Problem requirements:
Copy the records below, changing each "GUI agent" to "interface agent" and keeping everything else the same.

------ Information given

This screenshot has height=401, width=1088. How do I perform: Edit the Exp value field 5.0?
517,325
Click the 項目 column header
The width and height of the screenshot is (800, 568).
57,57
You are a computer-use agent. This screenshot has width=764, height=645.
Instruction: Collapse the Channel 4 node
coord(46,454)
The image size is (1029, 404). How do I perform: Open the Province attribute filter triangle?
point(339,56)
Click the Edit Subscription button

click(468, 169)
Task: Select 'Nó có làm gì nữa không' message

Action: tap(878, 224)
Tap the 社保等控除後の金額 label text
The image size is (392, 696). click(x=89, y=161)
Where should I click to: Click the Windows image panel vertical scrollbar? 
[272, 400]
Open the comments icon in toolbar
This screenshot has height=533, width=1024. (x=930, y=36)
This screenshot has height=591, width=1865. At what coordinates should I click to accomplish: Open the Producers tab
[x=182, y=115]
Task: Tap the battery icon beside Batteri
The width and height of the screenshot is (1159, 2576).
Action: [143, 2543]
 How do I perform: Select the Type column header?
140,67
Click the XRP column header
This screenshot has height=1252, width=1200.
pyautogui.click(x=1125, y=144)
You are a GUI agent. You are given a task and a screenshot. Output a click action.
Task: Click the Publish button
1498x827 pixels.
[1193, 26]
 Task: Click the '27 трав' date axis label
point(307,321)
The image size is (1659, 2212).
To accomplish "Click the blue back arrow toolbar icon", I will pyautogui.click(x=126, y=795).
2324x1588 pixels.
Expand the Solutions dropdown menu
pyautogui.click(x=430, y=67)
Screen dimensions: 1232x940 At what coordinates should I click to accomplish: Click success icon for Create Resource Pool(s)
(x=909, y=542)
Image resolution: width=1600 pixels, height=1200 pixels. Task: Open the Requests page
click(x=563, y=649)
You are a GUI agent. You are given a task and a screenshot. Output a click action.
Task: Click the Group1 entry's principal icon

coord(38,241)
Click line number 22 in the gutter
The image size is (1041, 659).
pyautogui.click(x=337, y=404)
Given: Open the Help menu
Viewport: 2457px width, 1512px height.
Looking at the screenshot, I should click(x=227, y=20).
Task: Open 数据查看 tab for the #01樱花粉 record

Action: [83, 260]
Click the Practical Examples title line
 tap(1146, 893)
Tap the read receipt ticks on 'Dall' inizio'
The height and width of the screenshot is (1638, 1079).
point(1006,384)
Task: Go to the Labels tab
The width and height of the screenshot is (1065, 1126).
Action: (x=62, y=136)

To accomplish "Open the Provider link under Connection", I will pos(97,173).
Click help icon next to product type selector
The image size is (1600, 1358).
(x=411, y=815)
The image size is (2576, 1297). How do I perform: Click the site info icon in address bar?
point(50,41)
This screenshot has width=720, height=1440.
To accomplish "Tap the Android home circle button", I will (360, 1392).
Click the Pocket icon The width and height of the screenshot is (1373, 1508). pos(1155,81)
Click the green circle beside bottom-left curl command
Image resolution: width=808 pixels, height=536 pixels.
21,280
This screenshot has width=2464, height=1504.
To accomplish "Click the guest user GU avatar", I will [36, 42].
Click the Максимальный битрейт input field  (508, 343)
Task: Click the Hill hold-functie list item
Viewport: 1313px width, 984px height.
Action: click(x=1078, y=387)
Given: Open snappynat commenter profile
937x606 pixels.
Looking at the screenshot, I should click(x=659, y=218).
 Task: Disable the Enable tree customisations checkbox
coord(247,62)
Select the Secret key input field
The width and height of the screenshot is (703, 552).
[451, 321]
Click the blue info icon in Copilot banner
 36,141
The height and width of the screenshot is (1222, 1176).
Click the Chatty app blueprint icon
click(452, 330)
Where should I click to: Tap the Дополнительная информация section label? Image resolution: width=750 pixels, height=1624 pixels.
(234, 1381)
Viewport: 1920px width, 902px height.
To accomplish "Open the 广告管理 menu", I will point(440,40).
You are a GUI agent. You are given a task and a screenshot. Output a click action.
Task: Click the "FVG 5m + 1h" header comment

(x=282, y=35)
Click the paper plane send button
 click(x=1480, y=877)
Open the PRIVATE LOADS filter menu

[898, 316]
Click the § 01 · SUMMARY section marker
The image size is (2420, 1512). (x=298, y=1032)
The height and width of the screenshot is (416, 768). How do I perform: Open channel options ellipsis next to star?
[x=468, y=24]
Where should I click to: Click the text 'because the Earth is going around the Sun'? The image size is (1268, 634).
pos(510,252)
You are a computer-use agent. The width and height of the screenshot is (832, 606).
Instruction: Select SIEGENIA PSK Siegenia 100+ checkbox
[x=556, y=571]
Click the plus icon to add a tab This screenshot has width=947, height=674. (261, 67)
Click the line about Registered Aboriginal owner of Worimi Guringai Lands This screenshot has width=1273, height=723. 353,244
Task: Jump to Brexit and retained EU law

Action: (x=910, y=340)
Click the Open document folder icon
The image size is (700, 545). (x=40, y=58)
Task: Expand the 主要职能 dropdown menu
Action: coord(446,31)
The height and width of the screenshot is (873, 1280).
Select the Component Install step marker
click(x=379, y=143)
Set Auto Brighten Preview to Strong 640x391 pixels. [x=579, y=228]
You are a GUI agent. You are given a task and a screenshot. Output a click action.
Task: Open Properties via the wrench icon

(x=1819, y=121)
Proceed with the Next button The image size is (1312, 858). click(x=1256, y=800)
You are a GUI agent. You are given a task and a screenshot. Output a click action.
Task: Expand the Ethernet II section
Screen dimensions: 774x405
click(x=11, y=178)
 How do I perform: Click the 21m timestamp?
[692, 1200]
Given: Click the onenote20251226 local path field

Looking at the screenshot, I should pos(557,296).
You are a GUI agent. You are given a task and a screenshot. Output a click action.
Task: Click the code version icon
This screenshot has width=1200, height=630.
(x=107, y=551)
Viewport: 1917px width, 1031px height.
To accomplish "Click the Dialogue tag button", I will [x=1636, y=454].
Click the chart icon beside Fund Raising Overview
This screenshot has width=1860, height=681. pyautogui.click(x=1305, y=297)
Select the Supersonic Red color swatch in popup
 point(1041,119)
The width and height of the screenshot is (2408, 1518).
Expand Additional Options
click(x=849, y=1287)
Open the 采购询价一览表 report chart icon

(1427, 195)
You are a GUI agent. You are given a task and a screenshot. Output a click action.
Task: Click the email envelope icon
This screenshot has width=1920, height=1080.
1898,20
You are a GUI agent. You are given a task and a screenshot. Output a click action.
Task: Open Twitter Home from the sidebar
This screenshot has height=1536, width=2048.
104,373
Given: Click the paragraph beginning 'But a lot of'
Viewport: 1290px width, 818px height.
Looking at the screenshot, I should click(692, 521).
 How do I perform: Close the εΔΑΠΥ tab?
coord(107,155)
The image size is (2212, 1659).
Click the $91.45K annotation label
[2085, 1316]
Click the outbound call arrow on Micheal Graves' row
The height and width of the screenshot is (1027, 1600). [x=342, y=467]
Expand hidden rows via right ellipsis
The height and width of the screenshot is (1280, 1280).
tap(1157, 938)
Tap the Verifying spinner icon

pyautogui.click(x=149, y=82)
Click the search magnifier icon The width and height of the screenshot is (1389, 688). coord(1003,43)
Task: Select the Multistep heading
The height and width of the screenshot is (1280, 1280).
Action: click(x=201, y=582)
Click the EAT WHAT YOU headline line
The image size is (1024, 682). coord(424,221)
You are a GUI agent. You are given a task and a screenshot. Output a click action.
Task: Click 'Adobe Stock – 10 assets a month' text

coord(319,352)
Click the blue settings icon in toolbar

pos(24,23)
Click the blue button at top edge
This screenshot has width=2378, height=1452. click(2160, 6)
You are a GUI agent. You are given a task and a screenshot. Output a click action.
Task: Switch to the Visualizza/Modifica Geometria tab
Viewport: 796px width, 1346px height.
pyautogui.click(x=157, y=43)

------------

Written solution:
This screenshot has height=401, width=1088. How do I perform: Edit the Exp value field 5.0?
517,325
Click the 項目 column header
The width and height of the screenshot is (800, 568).
57,57
You are a computer-use agent. This screenshot has width=764, height=645.
Instruction: Collapse the Channel 4 node
coord(46,454)
The image size is (1029, 404). How do I perform: Open the Province attribute filter triangle?
point(339,56)
Click the Edit Subscription button

click(468, 169)
Task: Select 'Nó có làm gì nữa không' message

Action: tap(878, 224)
Tap the 社保等控除後の金額 label text
The image size is (392, 696). click(x=89, y=161)
Where should I click to: Click the Windows image panel vertical scrollbar? 
[272, 400]
Open the comments icon in toolbar
This screenshot has height=533, width=1024. (x=930, y=36)
This screenshot has height=591, width=1865. At what coordinates should I click to accomplish: Open the Producers tab
[x=182, y=115]
Task: Tap the battery icon beside Batteri
The width and height of the screenshot is (1159, 2576).
Action: [143, 2543]
 How do I perform: Select the Type column header?
140,67
Click the XRP column header
This screenshot has height=1252, width=1200.
pyautogui.click(x=1125, y=144)
You are a interface agent. You are given a task and a screenshot. Output a click action.
Task: Click the Publish button
1498x827 pixels.
[1193, 26]
 Task: Click the '27 трав' date axis label
point(307,321)
The image size is (1659, 2212).
To accomplish "Click the blue back arrow toolbar icon", I will pyautogui.click(x=126, y=795).
2324x1588 pixels.
Expand the Solutions dropdown menu
pyautogui.click(x=430, y=67)
Screen dimensions: 1232x940 At what coordinates should I click to accomplish: Click success icon for Create Resource Pool(s)
(x=909, y=542)
Image resolution: width=1600 pixels, height=1200 pixels. Task: Open the Requests page
click(x=563, y=649)
You are a interface agent. You are given a task and a screenshot. Output a click action.
Task: Click the Group1 entry's principal icon

coord(38,241)
Click line number 22 in the gutter
The image size is (1041, 659).
pyautogui.click(x=337, y=404)
Given: Open the Help menu
Viewport: 2457px width, 1512px height.
Looking at the screenshot, I should click(x=227, y=20).
Task: Open 数据查看 tab for the #01樱花粉 record

Action: [83, 260]
Click the Practical Examples title line
 tap(1146, 893)
Tap the read receipt ticks on 'Dall' inizio'
The height and width of the screenshot is (1638, 1079).
point(1006,384)
Task: Go to the Labels tab
The width and height of the screenshot is (1065, 1126).
Action: (x=62, y=136)

To accomplish "Open the Provider link under Connection", I will pos(97,173).
Click help icon next to product type selector
The image size is (1600, 1358).
(x=411, y=815)
The image size is (2576, 1297). How do I perform: Click the site info icon in address bar?
point(50,41)
This screenshot has width=720, height=1440.
To accomplish "Tap the Android home circle button", I will (360, 1392).
Click the Pocket icon The width and height of the screenshot is (1373, 1508). pos(1155,81)
Click the green circle beside bottom-left curl command
Image resolution: width=808 pixels, height=536 pixels.
21,280
This screenshot has width=2464, height=1504.
To accomplish "Click the guest user GU avatar", I will [36, 42].
Click the Максимальный битрейт input field  (508, 343)
Task: Click the Hill hold-functie list item
Viewport: 1313px width, 984px height.
Action: click(x=1078, y=387)
Given: Open snappynat commenter profile
937x606 pixels.
Looking at the screenshot, I should click(x=659, y=218).
 Task: Disable the Enable tree customisations checkbox
coord(247,62)
Select the Secret key input field
The width and height of the screenshot is (703, 552).
[451, 321]
Click the blue info icon in Copilot banner
 36,141
The height and width of the screenshot is (1222, 1176).
Click the Chatty app blueprint icon
click(452, 330)
Where should I click to: Tap the Дополнительная информация section label? Image resolution: width=750 pixels, height=1624 pixels.
(234, 1381)
Viewport: 1920px width, 902px height.
To accomplish "Open the 广告管理 menu", I will point(440,40).
You are a interface agent. You are given a task and a screenshot. Output a click action.
Task: Click the "FVG 5m + 1h" header comment

(x=282, y=35)
Click the paper plane send button
 click(x=1480, y=877)
Open the PRIVATE LOADS filter menu

[898, 316]
Click the § 01 · SUMMARY section marker
The image size is (2420, 1512). (x=298, y=1032)
The height and width of the screenshot is (416, 768). How do I perform: Open channel options ellipsis next to star?
[x=468, y=24]
Where should I click to: Click the text 'because the Earth is going around the Sun'? The image size is (1268, 634).
pos(510,252)
You are a computer-use agent. The width and height of the screenshot is (832, 606).
Instruction: Select SIEGENIA PSK Siegenia 100+ checkbox
[x=556, y=571]
Click the plus icon to add a tab This screenshot has width=947, height=674. (261, 67)
Click the line about Registered Aboriginal owner of Worimi Guringai Lands This screenshot has width=1273, height=723. 353,244
Task: Jump to Brexit and retained EU law

Action: (x=910, y=340)
Click the Open document folder icon
The image size is (700, 545). (x=40, y=58)
Task: Expand the 主要职能 dropdown menu
Action: coord(446,31)
The height and width of the screenshot is (873, 1280).
Select the Component Install step marker
click(x=379, y=143)
Set Auto Brighten Preview to Strong 640x391 pixels. [x=579, y=228]
You are a interface agent. You are given a task and a screenshot. Output a click action.
Task: Open Properties via the wrench icon

(x=1819, y=121)
Proceed with the Next button The image size is (1312, 858). click(x=1256, y=800)
You are a interface agent. You are given a task and a screenshot. Output a click action.
Task: Expand the Ethernet II section
Screen dimensions: 774x405
click(x=11, y=178)
 How do I perform: Click the 21m timestamp?
[692, 1200]
Given: Click the onenote20251226 local path field

Looking at the screenshot, I should pos(557,296).
You are a interface agent. You are given a task and a screenshot. Output a click action.
Task: Click the code version icon
This screenshot has width=1200, height=630.
(x=107, y=551)
Viewport: 1917px width, 1031px height.
To accomplish "Click the Dialogue tag button", I will [x=1636, y=454].
Click the chart icon beside Fund Raising Overview
This screenshot has width=1860, height=681. pyautogui.click(x=1305, y=297)
Select the Supersonic Red color swatch in popup
 point(1041,119)
The width and height of the screenshot is (2408, 1518).
Expand Additional Options
click(x=849, y=1287)
Open the 采购询价一览表 report chart icon

(1427, 195)
You are a interface agent. You are given a task and a screenshot. Output a click action.
Task: Click the email envelope icon
This screenshot has width=1920, height=1080.
1898,20
You are a interface agent. You are given a task and a screenshot. Output a click action.
Task: Open Twitter Home from the sidebar
This screenshot has height=1536, width=2048.
104,373
Given: Click the paragraph beginning 'But a lot of'
Viewport: 1290px width, 818px height.
Looking at the screenshot, I should click(692, 521).
 How do I perform: Close the εΔΑΠΥ tab?
coord(107,155)
The image size is (2212, 1659).
Click the $91.45K annotation label
[2085, 1316]
Click the outbound call arrow on Micheal Graves' row
The height and width of the screenshot is (1027, 1600). [x=342, y=467]
Expand hidden rows via right ellipsis
The height and width of the screenshot is (1280, 1280).
tap(1157, 938)
Tap the Verifying spinner icon

pyautogui.click(x=149, y=82)
Click the search magnifier icon The width and height of the screenshot is (1389, 688). coord(1003,43)
Task: Select the Multistep heading
The height and width of the screenshot is (1280, 1280).
Action: click(x=201, y=582)
Click the EAT WHAT YOU headline line
The image size is (1024, 682). coord(424,221)
You are a interface agent. You are given a task and a screenshot. Output a click action.
Task: Click 'Adobe Stock – 10 assets a month' text

coord(319,352)
Click the blue settings icon in toolbar

pos(24,23)
Click the blue button at top edge
This screenshot has width=2378, height=1452. click(2160, 6)
You are a interface agent. You are given a task and a screenshot. Output a click action.
Task: Switch to the Visualizza/Modifica Geometria tab
Viewport: 796px width, 1346px height.
pyautogui.click(x=157, y=43)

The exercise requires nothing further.